I wrote in an earlier comment that animals have morality. However, evolutionary ethicists who claim they have found morality in animals are looking in the wrong place.

Animals, like humans, not only have genetic dispositions towards altruism and empathy. They, like humans, also have malleable desires. Plus, they have enough intelligence to use tools - including the tools of reward (in terms of food, sex, grooming, and play) and punishment (including nonlethal violence and the withholding of rewards). They cannot use these moral tools as well as humans can, but they can use them.

People who study morality in animals should not be looking at evolved dispositions to behave in particular ways, but in the development of social tools to tune what nature has provided. I am not objecting to the study of these natural dispositions. In fact, it is a useful and important scientific project. However, it is NOT the study of morality. It is NOT the study of morality in the same way that the study of astronomy is NOT the study of morality. They are discovering the natural laws of the universe in which moral institutions operate, but that is not the same as studying morality itself.


Martin Freedman said...

I found an interesting quote relevant to this whole debate see Quote of the Day: Tannsjo on Evolutionary Ethics

Robert E. Cobb said...

Subject: Evolutionary Panaltruism: Building Life-Centered Cosmologies in the Age of Cosmic Genealogy

History of Science Program
Oregon State University -

Louis Pasteur in 1859 disproved spontaneous generation of life, thus beginning the age of cosmic genealogy meaningfully defined and characterized by evolutionary panaltruism: underlying and shaping life-centered cosmologies. Universal forelaws of empathy and compassion - empirical attributes of cosmic genealogy seated within the genome of humankind and all intelligent life - form the foundation of evolutionary panaltruism.

In projecting new vision and new direction for humanity during a critical period for all life on Earth, life-centered cosmologies build upon ongoing scientific research and discovery merging astrobiology and astronomy as pioneered and led by the late Sir Fred Hoyle, by N.. C. Wickramasinghe, Brig Klyce, Halton C. Arp, and others.

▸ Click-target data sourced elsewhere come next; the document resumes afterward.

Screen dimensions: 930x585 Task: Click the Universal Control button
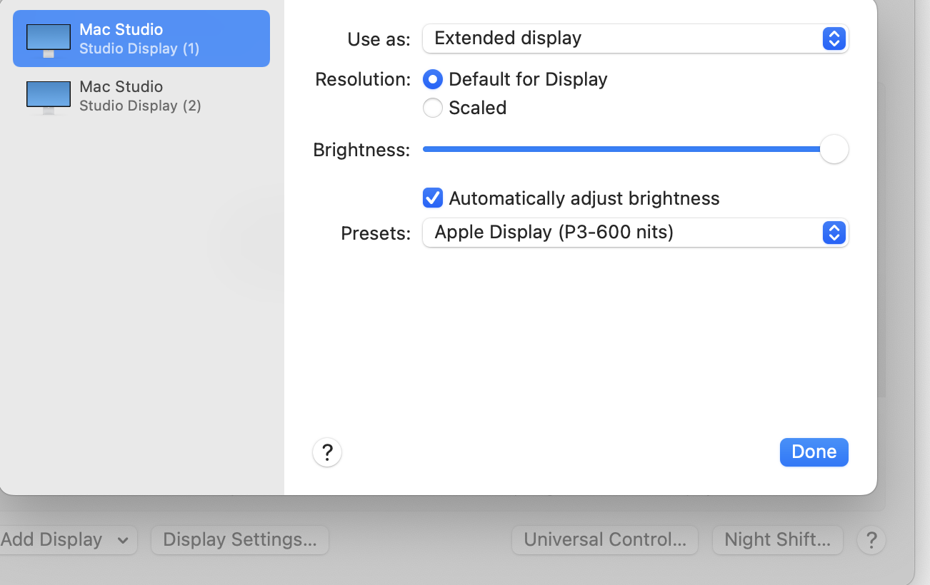click(604, 540)
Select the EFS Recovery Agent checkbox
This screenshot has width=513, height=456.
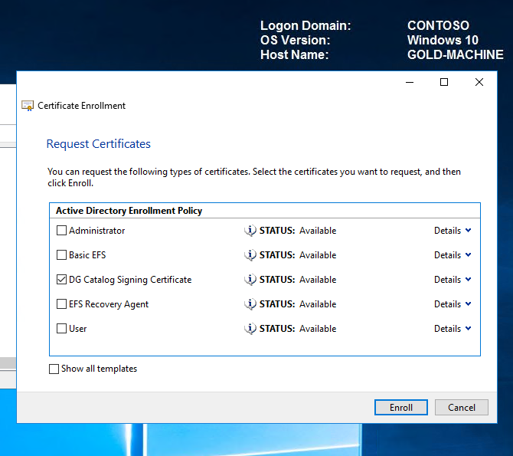pos(62,304)
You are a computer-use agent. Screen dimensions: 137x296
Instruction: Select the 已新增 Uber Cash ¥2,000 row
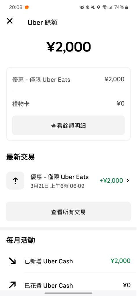pos(68,261)
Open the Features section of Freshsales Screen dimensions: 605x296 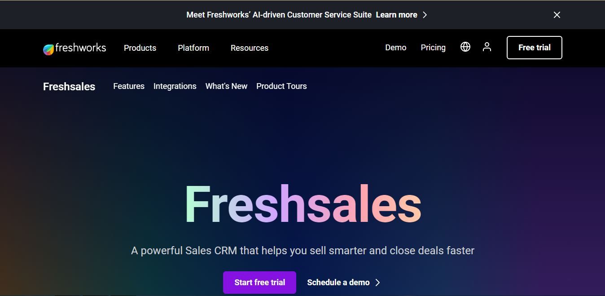(x=129, y=86)
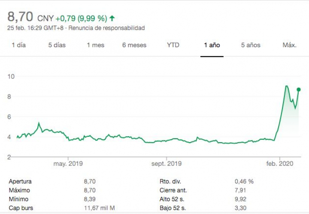Click the sept. 2019 axis label
Screen dimensions: 309x214
[167, 164]
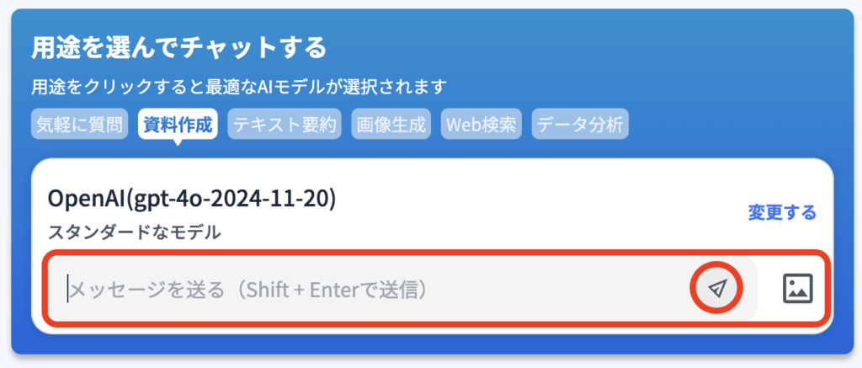Click the pointer triangle below 資料作成
862x368 pixels.
178,143
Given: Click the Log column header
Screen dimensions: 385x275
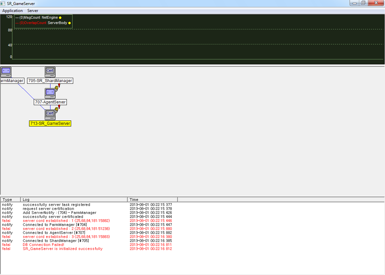Looking at the screenshot, I should (x=74, y=200).
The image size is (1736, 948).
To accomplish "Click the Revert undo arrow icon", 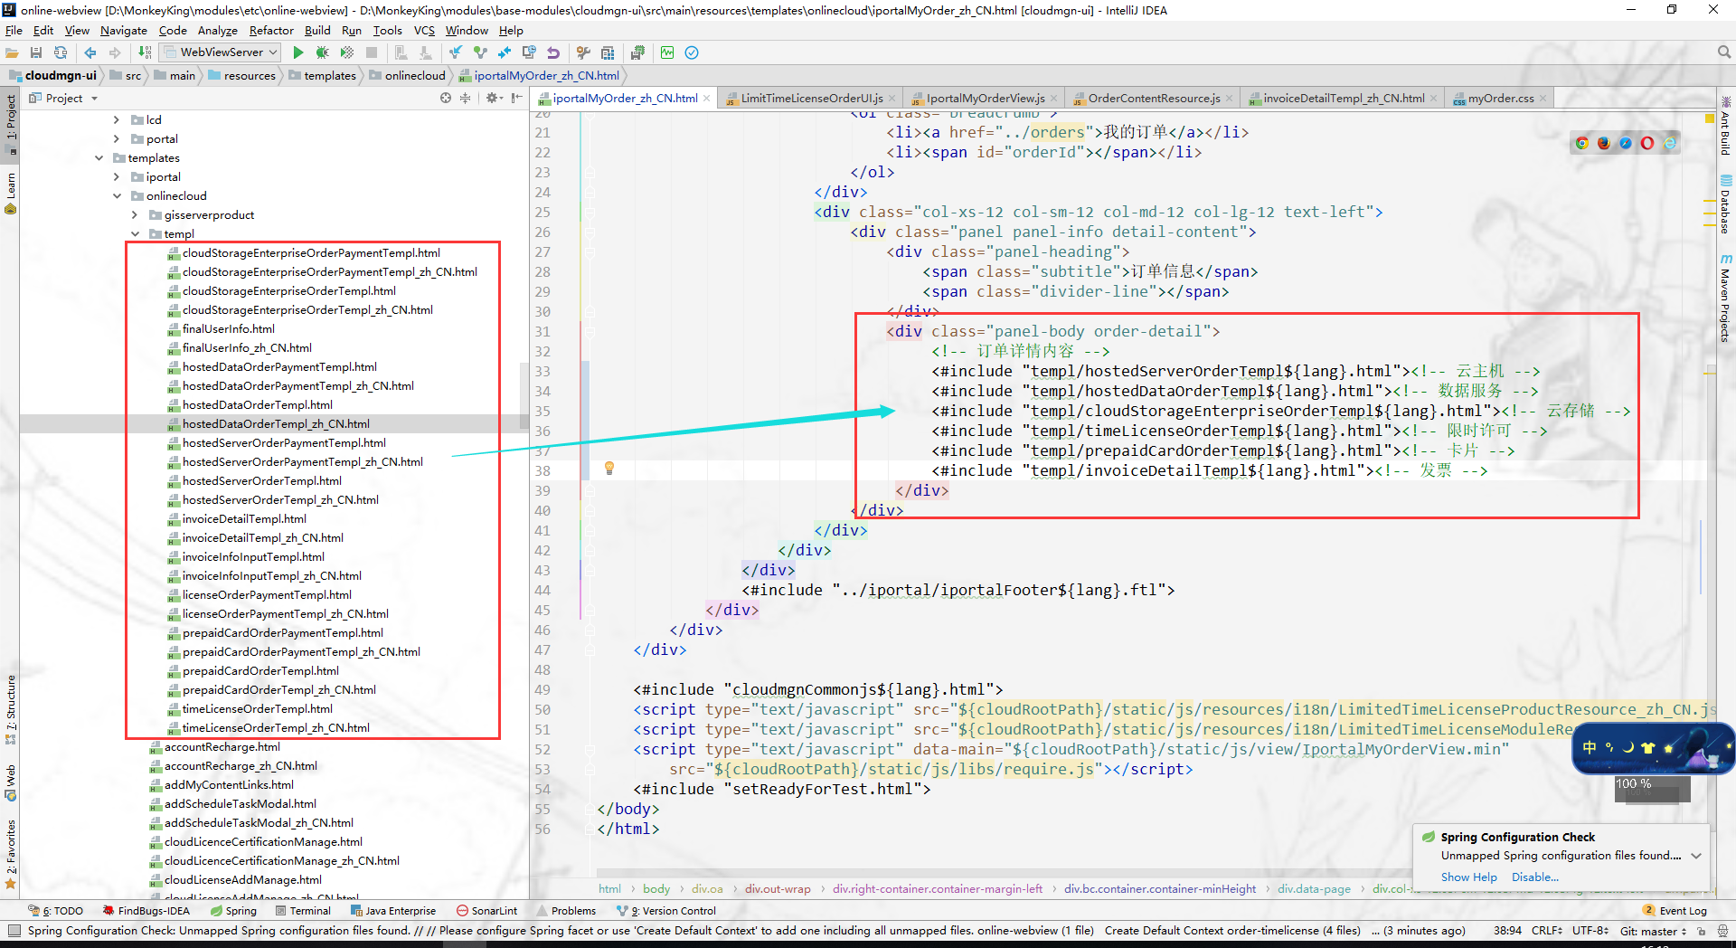I will coord(553,52).
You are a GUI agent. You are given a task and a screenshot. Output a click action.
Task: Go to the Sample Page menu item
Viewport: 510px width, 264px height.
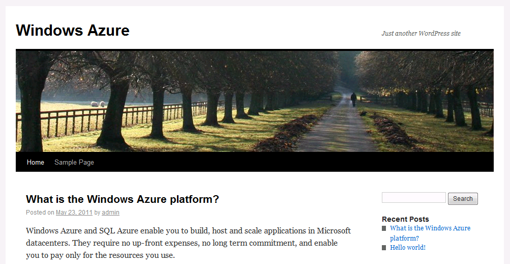click(x=74, y=162)
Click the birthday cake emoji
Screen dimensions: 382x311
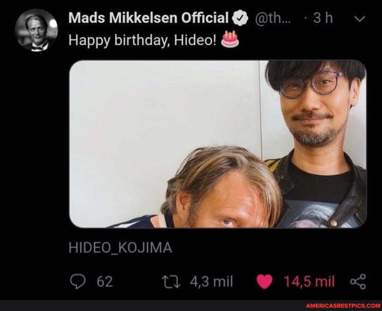click(230, 39)
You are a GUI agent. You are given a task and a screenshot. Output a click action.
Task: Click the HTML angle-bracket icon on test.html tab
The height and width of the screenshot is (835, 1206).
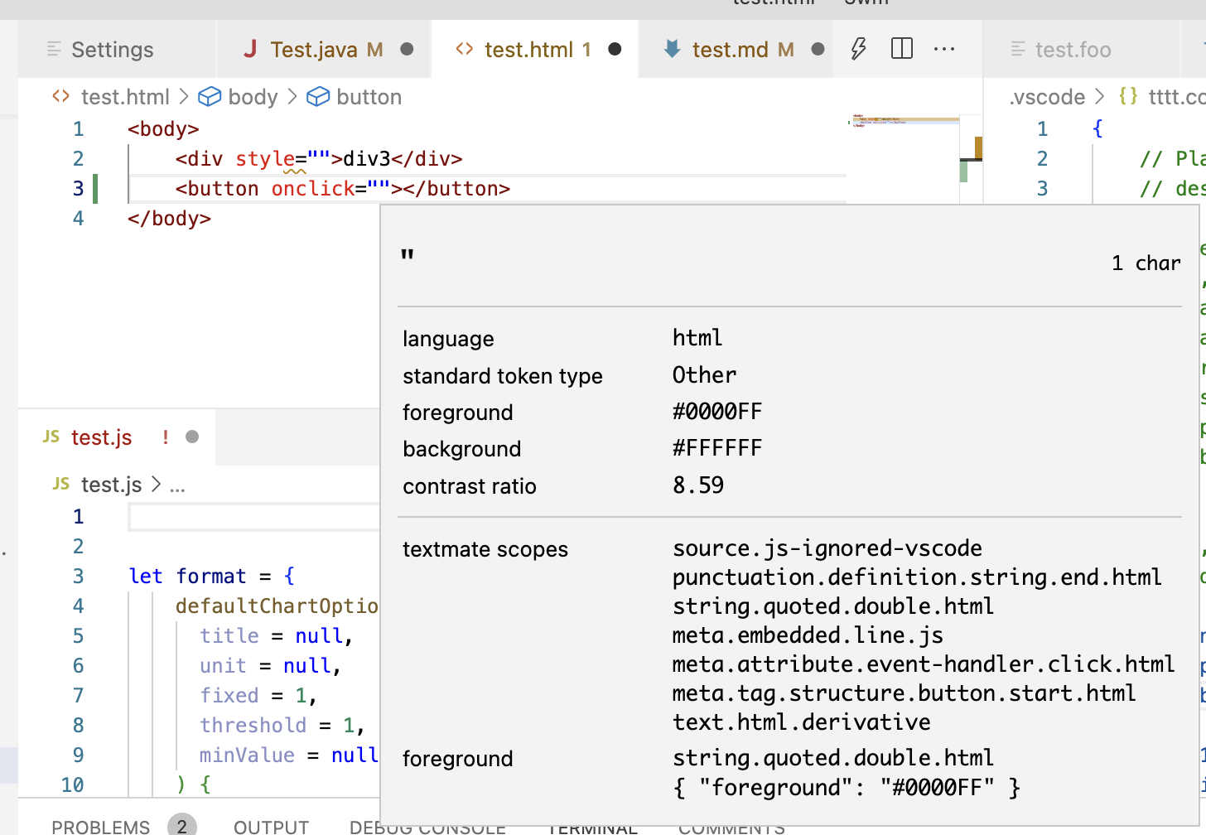(x=466, y=49)
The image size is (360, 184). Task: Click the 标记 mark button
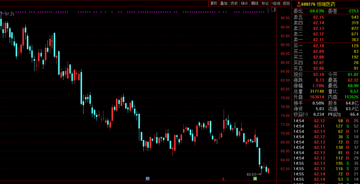[265, 3]
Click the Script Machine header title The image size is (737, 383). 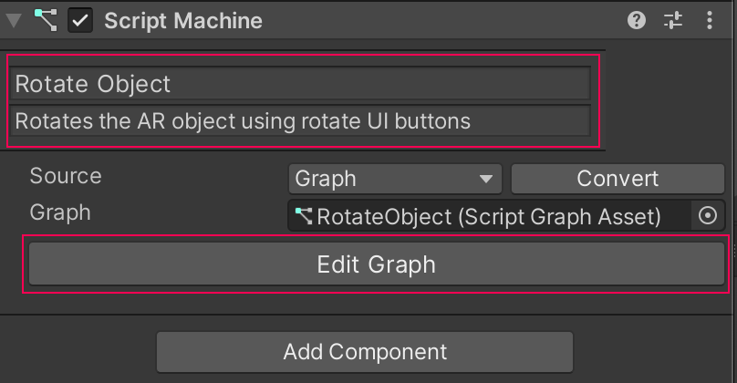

"Life comes from space because life comes from life." . . . . . . . . . . "But in order for life to climb the tree to a higher level, new genetic programs are required - which mutation and recombination alone cannot supply. When they are supplied, a major advance may ensue. Thus, in strong panspermia, the problem of punctuated equilibrium is also resolved. . . . . . . A consequence of this reasoning is that life on Earth can have descended only from life elsewhere that was at least as highly evolved as it is here."

- Brig Klyce, Astrobiology Research Trust

Evolutionary panaltruism highlights NASA's Kepler Mission and the search for extraterrestrial intelligence (SETI) aided by recent breakthrough technology suppressing the light of stars - benchmarks in life-centered cosmologies. Launched in March of 2009 to monitor 100,000 stars for orbiting Earth-size planets (adding to the number of exoplanets (400) already discovered), Kepler will be followed by Terrestrial Planet Finder, 2012-2015 and Darwin, 2014.

Intelligent life reciprocally propagated from infinity to infinity by intelligent life, from habited sites to habitable sites, is a natural consequence of evolutionary panaltruism keyed as well to global water equilibrium and to intrinsic needs of all intelligent life, i.e., to know from whence we came, safety and security, meaning and purpose. Exemplifying "concern for others and for those who will succeed us . . . . ." (Center for Naturalism), evolutionary panaltruism and holistic forelawsship at the core of life-centered cosmologies (and global water equilibrium) speak volumes for human unity, indefinable potential, and optimism, in the age of cosmic genealogy on Earth.